• WHAT THE EXERCISE ASKS: Tally up the lines in the material where the word "Your" appears, then give the total and nothing else.

• INFORMATION GIVEN:
........
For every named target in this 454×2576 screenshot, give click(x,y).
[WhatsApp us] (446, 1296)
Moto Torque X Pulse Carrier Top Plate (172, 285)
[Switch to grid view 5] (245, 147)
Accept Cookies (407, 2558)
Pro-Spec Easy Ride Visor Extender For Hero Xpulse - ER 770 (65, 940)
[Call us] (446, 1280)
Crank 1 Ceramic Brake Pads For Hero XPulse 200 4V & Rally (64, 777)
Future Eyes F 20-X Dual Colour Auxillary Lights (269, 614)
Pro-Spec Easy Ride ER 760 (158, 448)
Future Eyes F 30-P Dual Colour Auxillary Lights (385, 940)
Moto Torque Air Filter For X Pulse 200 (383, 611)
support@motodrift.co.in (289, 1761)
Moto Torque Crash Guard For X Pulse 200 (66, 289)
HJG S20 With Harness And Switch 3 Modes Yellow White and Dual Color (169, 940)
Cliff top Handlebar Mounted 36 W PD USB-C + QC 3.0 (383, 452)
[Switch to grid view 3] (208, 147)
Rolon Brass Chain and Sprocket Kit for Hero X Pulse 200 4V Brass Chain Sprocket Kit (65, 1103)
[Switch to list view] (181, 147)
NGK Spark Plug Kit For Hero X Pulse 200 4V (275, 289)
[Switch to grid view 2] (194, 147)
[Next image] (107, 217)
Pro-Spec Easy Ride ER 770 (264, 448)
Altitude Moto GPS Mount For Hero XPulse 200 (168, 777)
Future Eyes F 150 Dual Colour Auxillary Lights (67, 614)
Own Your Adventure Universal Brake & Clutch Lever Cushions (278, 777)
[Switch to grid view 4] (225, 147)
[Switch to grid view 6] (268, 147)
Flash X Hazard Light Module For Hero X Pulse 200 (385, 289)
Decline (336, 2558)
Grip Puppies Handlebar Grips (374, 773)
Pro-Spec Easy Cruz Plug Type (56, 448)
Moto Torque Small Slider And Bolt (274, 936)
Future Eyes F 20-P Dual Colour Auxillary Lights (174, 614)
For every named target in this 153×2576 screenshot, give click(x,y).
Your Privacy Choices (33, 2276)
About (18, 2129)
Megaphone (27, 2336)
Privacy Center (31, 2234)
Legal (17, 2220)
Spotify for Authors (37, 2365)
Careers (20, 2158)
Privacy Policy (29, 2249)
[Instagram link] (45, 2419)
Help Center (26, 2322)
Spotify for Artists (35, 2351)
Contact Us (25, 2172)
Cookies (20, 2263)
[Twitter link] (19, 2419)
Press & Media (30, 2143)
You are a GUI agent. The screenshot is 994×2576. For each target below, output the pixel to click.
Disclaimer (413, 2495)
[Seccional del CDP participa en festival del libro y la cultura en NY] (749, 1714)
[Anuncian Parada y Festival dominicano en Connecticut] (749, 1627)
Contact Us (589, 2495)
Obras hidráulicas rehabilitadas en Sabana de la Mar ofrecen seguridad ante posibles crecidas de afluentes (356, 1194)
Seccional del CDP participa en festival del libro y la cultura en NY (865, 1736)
........
• ANSWER AREA: 2